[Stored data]
..........

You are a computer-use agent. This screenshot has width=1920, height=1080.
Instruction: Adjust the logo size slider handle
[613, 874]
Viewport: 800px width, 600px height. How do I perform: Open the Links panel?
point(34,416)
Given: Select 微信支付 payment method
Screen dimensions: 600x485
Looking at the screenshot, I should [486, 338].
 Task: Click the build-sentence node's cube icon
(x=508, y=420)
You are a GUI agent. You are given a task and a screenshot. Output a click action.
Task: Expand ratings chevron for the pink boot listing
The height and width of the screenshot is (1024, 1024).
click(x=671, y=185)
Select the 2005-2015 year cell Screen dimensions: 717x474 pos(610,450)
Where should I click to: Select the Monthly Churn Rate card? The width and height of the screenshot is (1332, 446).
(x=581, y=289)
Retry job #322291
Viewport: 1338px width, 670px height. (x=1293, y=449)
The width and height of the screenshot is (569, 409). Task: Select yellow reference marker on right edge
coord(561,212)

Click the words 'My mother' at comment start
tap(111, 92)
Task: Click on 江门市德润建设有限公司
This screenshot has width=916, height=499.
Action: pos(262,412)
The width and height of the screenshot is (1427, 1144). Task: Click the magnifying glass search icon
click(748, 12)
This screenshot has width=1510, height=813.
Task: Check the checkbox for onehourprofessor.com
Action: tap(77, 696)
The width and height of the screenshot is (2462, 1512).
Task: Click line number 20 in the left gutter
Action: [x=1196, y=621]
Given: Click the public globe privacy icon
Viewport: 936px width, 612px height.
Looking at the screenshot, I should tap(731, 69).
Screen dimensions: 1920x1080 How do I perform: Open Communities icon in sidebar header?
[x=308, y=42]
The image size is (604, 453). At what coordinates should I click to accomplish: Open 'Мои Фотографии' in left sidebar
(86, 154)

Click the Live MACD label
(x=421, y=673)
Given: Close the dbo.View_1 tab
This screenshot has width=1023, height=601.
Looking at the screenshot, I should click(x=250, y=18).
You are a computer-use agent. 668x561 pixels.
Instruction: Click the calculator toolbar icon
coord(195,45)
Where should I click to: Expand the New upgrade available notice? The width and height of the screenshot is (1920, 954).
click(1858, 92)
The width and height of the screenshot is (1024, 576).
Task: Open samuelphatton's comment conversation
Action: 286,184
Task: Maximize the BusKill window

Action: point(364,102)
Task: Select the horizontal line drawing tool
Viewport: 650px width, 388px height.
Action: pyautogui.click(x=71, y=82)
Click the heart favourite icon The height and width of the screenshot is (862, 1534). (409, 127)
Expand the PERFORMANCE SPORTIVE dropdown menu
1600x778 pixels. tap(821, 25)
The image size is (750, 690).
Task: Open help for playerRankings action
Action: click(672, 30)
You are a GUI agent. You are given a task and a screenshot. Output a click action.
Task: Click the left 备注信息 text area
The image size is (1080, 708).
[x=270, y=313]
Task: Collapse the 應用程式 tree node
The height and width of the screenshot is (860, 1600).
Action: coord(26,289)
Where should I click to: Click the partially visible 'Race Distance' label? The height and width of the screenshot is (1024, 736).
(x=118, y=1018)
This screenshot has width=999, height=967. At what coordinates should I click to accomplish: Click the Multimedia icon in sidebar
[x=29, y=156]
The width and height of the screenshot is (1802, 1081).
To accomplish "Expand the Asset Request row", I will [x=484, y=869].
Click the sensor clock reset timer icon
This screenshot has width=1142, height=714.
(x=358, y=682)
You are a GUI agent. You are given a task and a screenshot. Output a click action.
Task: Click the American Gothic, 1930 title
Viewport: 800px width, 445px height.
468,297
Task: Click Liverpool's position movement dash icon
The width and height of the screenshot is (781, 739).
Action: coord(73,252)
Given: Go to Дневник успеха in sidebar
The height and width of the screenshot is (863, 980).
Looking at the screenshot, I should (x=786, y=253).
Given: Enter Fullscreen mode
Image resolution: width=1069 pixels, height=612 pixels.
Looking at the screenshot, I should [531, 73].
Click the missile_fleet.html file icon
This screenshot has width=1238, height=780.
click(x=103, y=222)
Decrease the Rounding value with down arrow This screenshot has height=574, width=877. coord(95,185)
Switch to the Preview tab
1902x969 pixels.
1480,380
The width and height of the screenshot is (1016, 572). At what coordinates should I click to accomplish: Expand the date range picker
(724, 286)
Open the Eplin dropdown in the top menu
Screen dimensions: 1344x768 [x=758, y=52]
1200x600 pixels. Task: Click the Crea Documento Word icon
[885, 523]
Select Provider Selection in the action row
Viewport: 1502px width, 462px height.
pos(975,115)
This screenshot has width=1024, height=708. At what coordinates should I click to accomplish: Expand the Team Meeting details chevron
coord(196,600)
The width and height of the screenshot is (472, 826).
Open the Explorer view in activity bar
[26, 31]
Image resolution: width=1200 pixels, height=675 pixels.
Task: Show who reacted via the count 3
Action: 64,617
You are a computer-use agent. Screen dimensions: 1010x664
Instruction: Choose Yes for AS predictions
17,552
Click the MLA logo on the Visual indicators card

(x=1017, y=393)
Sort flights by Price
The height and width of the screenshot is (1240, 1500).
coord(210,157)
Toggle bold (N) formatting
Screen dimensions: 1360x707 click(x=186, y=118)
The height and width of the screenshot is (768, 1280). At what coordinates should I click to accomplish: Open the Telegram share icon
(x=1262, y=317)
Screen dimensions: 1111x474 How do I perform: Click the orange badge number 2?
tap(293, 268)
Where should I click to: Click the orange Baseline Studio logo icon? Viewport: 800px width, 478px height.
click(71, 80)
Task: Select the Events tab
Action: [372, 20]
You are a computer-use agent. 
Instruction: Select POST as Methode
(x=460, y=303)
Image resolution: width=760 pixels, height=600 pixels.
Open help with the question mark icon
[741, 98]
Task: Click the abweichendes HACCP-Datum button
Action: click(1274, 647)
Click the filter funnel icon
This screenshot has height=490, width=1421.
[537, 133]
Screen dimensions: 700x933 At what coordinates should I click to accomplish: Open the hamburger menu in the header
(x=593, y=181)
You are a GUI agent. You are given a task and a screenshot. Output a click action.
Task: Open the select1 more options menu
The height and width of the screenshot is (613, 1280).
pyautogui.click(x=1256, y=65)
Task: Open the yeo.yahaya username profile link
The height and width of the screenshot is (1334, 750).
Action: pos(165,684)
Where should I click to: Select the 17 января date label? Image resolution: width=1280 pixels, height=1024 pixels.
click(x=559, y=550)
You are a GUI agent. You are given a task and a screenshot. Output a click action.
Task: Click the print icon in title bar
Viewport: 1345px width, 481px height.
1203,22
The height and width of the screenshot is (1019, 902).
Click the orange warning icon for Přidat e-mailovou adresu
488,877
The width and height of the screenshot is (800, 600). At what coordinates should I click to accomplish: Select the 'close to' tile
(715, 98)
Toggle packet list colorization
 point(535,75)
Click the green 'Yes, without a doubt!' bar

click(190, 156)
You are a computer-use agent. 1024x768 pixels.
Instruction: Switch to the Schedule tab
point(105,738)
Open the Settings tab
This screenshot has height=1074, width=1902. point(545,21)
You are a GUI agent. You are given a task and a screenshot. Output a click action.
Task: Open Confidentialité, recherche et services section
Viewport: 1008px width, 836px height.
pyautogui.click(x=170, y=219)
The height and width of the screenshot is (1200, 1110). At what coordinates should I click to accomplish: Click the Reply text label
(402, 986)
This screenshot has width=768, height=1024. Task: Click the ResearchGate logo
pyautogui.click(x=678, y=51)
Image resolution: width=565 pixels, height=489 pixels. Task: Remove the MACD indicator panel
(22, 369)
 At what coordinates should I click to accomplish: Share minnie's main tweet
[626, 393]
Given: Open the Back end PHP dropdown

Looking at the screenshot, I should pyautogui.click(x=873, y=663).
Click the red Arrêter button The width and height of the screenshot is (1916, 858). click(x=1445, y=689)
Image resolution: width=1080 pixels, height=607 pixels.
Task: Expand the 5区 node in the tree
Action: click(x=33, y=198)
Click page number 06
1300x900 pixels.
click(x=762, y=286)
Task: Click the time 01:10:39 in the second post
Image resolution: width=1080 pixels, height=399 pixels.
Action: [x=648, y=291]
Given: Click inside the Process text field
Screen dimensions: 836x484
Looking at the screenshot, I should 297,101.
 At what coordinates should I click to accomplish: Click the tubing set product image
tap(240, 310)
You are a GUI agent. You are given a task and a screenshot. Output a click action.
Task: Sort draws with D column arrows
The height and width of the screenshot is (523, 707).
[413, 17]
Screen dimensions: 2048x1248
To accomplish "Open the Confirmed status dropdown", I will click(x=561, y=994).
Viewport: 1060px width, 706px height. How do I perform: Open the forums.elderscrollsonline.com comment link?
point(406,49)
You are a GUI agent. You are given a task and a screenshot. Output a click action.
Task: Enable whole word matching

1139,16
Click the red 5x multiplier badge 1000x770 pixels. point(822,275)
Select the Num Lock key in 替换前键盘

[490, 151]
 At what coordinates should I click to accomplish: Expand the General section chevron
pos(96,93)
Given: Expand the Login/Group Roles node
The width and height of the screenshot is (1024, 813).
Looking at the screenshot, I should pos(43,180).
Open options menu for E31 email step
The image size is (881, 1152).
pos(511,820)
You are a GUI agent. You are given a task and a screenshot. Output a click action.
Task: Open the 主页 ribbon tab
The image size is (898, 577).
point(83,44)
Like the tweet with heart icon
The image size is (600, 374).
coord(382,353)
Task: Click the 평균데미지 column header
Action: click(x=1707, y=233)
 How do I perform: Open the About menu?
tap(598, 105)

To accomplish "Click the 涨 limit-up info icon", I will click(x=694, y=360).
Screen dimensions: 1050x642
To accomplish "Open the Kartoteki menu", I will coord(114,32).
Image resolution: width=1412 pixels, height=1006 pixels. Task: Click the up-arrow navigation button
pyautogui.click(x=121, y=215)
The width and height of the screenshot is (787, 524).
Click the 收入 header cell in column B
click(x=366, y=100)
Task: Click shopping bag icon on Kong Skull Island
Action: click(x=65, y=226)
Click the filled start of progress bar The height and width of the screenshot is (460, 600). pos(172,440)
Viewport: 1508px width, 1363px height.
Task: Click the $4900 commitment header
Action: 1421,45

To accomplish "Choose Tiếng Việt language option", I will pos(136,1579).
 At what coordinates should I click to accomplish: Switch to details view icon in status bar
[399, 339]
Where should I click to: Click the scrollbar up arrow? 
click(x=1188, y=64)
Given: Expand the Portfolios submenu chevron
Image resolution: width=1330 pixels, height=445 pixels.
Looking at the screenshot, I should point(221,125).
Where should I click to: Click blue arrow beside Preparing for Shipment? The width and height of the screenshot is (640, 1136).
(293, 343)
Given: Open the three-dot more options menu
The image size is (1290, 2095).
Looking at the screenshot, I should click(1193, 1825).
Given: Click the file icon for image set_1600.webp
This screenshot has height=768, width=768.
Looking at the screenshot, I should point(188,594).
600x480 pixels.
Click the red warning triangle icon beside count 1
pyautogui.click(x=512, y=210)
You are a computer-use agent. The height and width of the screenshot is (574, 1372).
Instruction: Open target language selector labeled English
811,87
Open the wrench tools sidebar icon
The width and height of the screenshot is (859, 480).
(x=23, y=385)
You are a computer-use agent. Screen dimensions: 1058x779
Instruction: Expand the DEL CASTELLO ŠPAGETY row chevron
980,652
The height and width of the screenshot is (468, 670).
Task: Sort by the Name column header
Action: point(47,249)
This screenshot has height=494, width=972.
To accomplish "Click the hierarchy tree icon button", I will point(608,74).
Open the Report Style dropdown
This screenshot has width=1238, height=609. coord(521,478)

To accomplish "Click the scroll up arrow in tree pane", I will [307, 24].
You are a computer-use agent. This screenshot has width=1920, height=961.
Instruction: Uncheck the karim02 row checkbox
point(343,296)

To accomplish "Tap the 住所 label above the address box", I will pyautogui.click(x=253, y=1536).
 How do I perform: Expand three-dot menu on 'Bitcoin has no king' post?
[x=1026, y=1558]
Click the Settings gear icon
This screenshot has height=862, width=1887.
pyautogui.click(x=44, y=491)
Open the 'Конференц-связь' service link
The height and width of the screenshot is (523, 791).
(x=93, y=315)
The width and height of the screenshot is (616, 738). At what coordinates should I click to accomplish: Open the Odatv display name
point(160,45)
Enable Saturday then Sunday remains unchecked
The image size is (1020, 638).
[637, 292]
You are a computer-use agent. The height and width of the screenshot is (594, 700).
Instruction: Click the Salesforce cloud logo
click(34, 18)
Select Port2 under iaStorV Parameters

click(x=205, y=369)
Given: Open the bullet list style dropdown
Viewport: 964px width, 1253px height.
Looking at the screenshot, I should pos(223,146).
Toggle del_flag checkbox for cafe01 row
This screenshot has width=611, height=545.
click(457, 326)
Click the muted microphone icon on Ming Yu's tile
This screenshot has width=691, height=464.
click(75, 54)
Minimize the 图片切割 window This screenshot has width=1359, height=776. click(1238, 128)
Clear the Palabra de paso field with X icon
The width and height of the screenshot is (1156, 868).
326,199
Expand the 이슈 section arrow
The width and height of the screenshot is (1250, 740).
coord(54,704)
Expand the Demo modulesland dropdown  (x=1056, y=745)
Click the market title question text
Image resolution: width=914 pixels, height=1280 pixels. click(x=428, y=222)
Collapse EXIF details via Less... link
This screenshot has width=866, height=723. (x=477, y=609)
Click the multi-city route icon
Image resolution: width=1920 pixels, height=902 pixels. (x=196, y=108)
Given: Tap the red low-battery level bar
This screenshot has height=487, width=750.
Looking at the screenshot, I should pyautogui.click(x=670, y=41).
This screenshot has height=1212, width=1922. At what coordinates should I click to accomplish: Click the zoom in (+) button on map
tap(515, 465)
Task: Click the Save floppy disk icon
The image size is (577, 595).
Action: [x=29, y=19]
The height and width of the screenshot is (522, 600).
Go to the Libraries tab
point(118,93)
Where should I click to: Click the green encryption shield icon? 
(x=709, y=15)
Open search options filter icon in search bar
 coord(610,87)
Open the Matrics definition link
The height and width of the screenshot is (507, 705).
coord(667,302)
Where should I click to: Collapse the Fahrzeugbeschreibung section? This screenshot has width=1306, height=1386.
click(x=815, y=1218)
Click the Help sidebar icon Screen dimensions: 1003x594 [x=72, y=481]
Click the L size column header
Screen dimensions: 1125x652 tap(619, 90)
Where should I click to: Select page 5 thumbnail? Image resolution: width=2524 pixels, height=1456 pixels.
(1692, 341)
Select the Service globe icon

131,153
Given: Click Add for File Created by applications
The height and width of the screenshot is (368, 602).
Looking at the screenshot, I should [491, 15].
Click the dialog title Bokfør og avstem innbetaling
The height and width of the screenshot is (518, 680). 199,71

..........

*Task objective*:
Whenever a line of the entries contains the string "heart", copy that line.

*Written solution*:
Click the heart favourite icon The height and width of the screenshot is (862, 1534). (409, 127)
Like the tweet with heart icon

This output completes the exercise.